◆ **COMPITO ASSEGNATO 1**
Rispondi a queste domande sull'estratto della sentenza, segnando le risposte con (a), (b), (c):
(a) Chi era il presidente?
(b) In quale data e in quale città è nato l'imputato?
(c) In quale luogo e in quale data è stato denunciato?

Estratto Della Sentenza In Grado Di Appello


Del Tribunale Penale Di Pistoia



(Sezione Unica)

in data 5 giugno 1964

Il PRESIDENTE


Signor Dottor Mario Ciantelli

MAGISTRATI

Dr. Umberto Stoppoloni, Giudice Est., Dr. Giovanni Ponzetta, Giudice

SENTENZA

Nella causa penale in grado di appello

CONTRO

PATERNO' FRANCESCO MARIO fu Roberto e Paternò Castello Eleanora, nato il 20 giugno 1913 a Catania, elettivamente domiciliato presso Avvocato Pensavalle di Catania.

IMPUTATO

(a) del reato p.e.p. degli articoli 81 opv 640, 56, 640 del Codice Penale . perchè elargiva come veri, falsi titoli onorifichi . nonché titoli nobiliari falsi e, comunque invalidi ..

(b) del delitto p.e.p. dell'articolo 81 del Codice Penale e articolo 8 della legge del 3 marzo 1951 Nr. 178, per aver conferito, con più azioni esecutive di un medesimo disegno criminoso i titoli di cui sopra .. Denunciato in Montecatini Terme il 14 luglio 1958. Aggravato dalla recidiva. Appellante avverso la sentenza del Pretore di Monsummano Terme in data 29 maggio 1962, con la quale fu condannato a mesi 4 e gg. 15 di recl. E alla multa di L 220,000 per il reato di cui al capo (b) della rubrica . e fu assolto dal reato di cui al capo (a) della rubrica . per insufficienza di prove.

◆ **INFORMAZIONI ESTRATTE**
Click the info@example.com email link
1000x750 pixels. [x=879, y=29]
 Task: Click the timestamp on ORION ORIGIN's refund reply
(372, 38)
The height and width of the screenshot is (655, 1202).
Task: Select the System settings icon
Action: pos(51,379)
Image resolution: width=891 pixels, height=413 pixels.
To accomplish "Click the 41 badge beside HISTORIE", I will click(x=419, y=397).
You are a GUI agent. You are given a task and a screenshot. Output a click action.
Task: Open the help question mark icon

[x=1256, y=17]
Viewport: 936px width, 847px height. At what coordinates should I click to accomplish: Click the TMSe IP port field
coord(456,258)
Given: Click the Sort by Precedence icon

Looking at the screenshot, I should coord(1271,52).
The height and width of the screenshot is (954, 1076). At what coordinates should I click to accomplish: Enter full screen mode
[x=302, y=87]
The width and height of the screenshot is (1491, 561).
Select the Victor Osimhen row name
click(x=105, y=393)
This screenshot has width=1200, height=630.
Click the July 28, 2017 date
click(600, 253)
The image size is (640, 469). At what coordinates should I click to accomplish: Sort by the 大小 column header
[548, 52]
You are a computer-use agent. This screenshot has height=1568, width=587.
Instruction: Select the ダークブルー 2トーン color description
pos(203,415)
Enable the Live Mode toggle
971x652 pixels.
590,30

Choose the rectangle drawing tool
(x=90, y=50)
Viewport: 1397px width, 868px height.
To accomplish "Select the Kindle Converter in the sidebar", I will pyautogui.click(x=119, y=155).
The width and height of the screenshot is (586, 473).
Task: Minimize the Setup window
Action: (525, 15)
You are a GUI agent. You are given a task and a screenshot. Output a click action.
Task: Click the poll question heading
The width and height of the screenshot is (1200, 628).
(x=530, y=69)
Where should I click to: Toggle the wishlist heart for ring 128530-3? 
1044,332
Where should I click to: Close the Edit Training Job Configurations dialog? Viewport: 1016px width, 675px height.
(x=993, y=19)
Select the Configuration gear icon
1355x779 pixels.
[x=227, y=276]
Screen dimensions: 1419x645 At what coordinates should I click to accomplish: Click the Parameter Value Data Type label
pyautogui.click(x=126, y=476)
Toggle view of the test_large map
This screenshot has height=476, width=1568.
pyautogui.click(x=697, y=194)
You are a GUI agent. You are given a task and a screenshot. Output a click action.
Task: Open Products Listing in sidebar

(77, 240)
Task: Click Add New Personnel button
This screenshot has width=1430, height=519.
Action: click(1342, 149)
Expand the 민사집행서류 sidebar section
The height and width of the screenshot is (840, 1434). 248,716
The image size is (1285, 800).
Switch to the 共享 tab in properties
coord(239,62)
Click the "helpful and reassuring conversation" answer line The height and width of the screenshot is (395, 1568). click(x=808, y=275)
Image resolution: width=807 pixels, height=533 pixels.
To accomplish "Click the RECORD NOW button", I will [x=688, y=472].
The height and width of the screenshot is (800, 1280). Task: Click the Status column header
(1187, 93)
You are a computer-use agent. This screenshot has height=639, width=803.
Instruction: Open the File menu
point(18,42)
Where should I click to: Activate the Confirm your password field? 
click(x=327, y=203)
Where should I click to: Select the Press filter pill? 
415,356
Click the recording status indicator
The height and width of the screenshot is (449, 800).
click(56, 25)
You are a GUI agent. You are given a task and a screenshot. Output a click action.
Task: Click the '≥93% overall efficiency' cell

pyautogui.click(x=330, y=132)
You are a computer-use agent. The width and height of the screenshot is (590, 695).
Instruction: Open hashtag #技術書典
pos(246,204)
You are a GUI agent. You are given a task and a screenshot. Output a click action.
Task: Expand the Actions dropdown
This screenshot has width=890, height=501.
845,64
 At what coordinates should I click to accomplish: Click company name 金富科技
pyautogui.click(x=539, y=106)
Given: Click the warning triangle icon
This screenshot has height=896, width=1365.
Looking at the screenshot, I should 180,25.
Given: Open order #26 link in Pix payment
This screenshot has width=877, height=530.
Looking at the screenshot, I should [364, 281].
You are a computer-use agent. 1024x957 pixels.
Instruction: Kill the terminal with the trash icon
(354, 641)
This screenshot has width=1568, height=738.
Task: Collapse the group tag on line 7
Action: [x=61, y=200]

◆ **COMPITO ASSEGNATO 2**
Per favore, esprimi in CSV a due colonne, intitolate richiesta e risposta, le righe dei dati che partono da quella contenente "Given: Open order #26 link in Pix payment" e finiscono con quella contenente "Looking at the screenshot, I should [364, 281].", entrambe incluse. Metti una riga del CSV per ogni richiesta presente, con ciascun campo tra virgolette e gli a capo sostituiti da spazi.

◆ **RISPOSTA CORRETTA 1**
(a) Il Signor Dottor Mario Ciantelli.
(b) Il 20 giugno 1913 a Catania.
(c) A Montecatini Terme, il 14 luglio 1958.

◆ **RISPOSTA CORRETTA 2**
richiesta,risposta
"Given: Open order #26 link in Pix payment This screenshot has width=877, height=530.","Looking at the screenshot, I should [364, 281]."